Perempuan Membangun Ketahanan Pangan, Gerakkan Budaya Menanam di Tengah Pandemi
Peran perempuan membangun desa kini semakin terlihat. Di seberang Sungai Batanghari, tepatnya di Desa Pulau Raman
Penulis: Mareza Sutan AJ | Editor: Suang Sitanggang
TRIBUNJAMBI.COM, JAMBI - Peran perempuan membangun desa kini semakin terlihat. Di seberang Sungai Batanghari, tepatnya di Desa Pulau Raman, Kabupaten Batanghari, perempuan yang tergabung dalam dua kelompok, menanam sayuran tanpa pestisida. Mereka juga membuat pupuk organik, yang digunakan untuk tanaman tersebut.
SUARA ketek terdengar samar dari daratan yang terletak di bibir Sungai Batanghari tersebut.
Belasan perempuan berkumpul di petak kebun di Desa Pulau Raman, Kecamatan Pemayung, Kabupaten Batanghari.
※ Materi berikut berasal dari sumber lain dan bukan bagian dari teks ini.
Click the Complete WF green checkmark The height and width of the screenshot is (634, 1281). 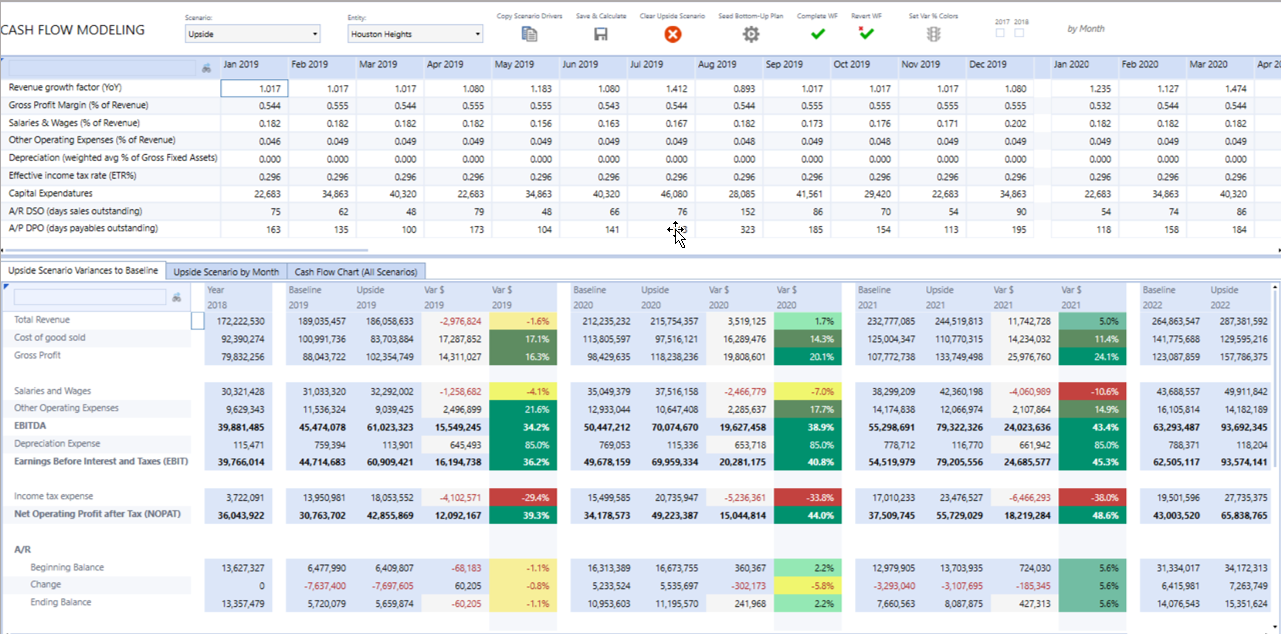click(818, 35)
Mereka memanen kangkung, yang mereka tanam sebulan lalu.
Itu adalah demonstrasi plot (demplot) yang difasilitasi Yayasan Beranda Perempuan. Metode penyuluhan langsung ini dilakukan untuk mendorong produktivitas dan hasil pertanian.
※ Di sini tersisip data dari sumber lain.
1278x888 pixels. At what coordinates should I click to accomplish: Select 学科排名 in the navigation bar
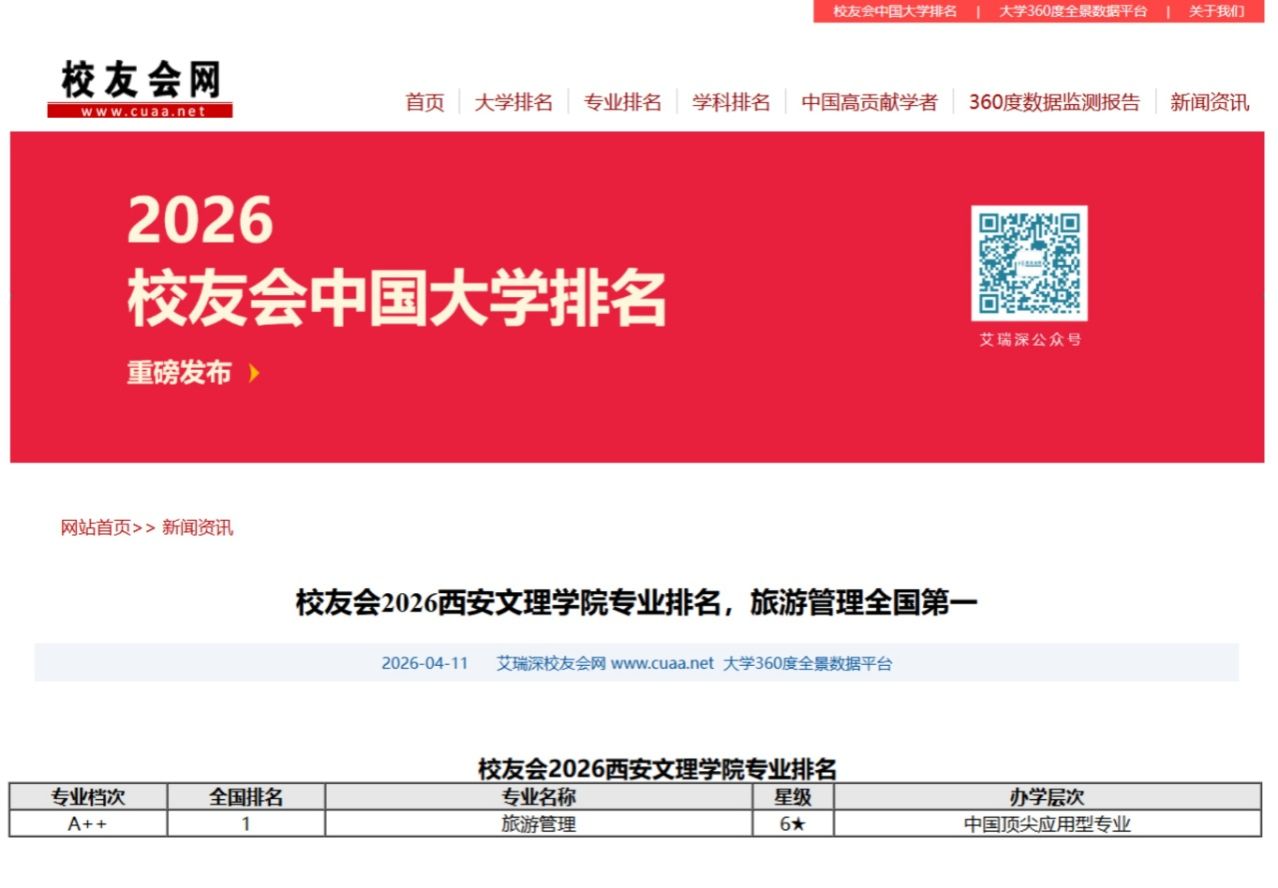tap(731, 102)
Ibu-ibu di Desa Pulau Raman jadi motor penggerak untuk mengembangkan pertanian di daerahnya.
Terlihat wajah kebahagiaan di wajah ibu-ibu tersebut saat memanen tanaman sayuran itu.
Hari pertama panen di wilayah Hilir, hari kedua panen di wilayah hulu. Tanaman tanpa pestisida itu mereka bagi-bagi hasilnya untuk anggota kelompok. Rencananya untuk konsumsi keluarga.
Kata Direktur Beranda Perempuan, Zubaidah, kegiatan yang berlangsung selama empat bulan itu dimulai dari diskusi kampung. Mereka membahas peran perempuan dalam pengelolaan sayur tanpa pestisida.
"Di sini, kami melakukan pelatihan pembuatan pupuk alami dan pengembangan pertanian di desa," terangnya kepada Tribun di lokasi kegiatan, Rabu (30/9).

Para perempuan di desa ini dibentuk dalam dua kelompok. Hulu dan Hilir. Masing-masing kelompok dibina untuk mengembangkan pupuk alami yang hasilnya mereka uji pada tanaman yang menjadi demplot.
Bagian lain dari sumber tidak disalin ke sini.